■ Exercise prompt:
Print every item below word for word, keeping them in the order given.

■ Given data:
>>

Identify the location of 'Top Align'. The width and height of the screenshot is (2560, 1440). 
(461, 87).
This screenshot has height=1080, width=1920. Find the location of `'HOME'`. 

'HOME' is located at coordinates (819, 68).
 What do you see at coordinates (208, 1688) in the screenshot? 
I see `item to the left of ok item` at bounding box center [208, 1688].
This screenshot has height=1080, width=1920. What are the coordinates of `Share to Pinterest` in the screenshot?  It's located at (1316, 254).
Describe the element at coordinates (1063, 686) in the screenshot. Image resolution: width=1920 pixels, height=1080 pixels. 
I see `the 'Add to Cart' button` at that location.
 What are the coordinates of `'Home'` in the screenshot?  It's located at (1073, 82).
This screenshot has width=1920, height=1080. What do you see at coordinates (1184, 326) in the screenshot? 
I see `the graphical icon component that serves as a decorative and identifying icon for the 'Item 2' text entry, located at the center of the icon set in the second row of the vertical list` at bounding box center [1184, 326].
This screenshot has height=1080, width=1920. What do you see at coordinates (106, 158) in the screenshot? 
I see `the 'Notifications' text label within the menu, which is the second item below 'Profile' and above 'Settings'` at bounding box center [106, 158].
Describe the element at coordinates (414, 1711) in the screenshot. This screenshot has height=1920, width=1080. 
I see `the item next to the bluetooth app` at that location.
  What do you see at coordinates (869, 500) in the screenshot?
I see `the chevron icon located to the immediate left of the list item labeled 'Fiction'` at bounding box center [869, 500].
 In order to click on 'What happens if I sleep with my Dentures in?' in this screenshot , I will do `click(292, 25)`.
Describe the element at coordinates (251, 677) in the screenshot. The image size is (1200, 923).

<<

■ Task answer:
Identify the location of 'Top Align'. The width and height of the screenshot is (2560, 1440). 
(461, 87).
This screenshot has height=1080, width=1920. Find the location of `'HOME'`. 

'HOME' is located at coordinates (819, 68).
 What do you see at coordinates (208, 1688) in the screenshot? 
I see `item to the left of ok item` at bounding box center [208, 1688].
This screenshot has height=1080, width=1920. What are the coordinates of `Share to Pinterest` in the screenshot?  It's located at (1316, 254).
Describe the element at coordinates (1063, 686) in the screenshot. Image resolution: width=1920 pixels, height=1080 pixels. 
I see `the 'Add to Cart' button` at that location.
 What are the coordinates of `'Home'` in the screenshot?  It's located at (1073, 82).
This screenshot has width=1920, height=1080. What do you see at coordinates (1184, 326) in the screenshot? 
I see `the graphical icon component that serves as a decorative and identifying icon for the 'Item 2' text entry, located at the center of the icon set in the second row of the vertical list` at bounding box center [1184, 326].
This screenshot has height=1080, width=1920. What do you see at coordinates (106, 158) in the screenshot? 
I see `the 'Notifications' text label within the menu, which is the second item below 'Profile' and above 'Settings'` at bounding box center [106, 158].
Describe the element at coordinates (414, 1711) in the screenshot. This screenshot has height=1920, width=1080. 
I see `the item next to the bluetooth app` at that location.
  What do you see at coordinates (869, 500) in the screenshot?
I see `the chevron icon located to the immediate left of the list item labeled 'Fiction'` at bounding box center [869, 500].
 In order to click on 'What happens if I sleep with my Dentures in?' in this screenshot , I will do `click(292, 25)`.
Describe the element at coordinates (251, 677) in the screenshot. The image size is (1200, 923).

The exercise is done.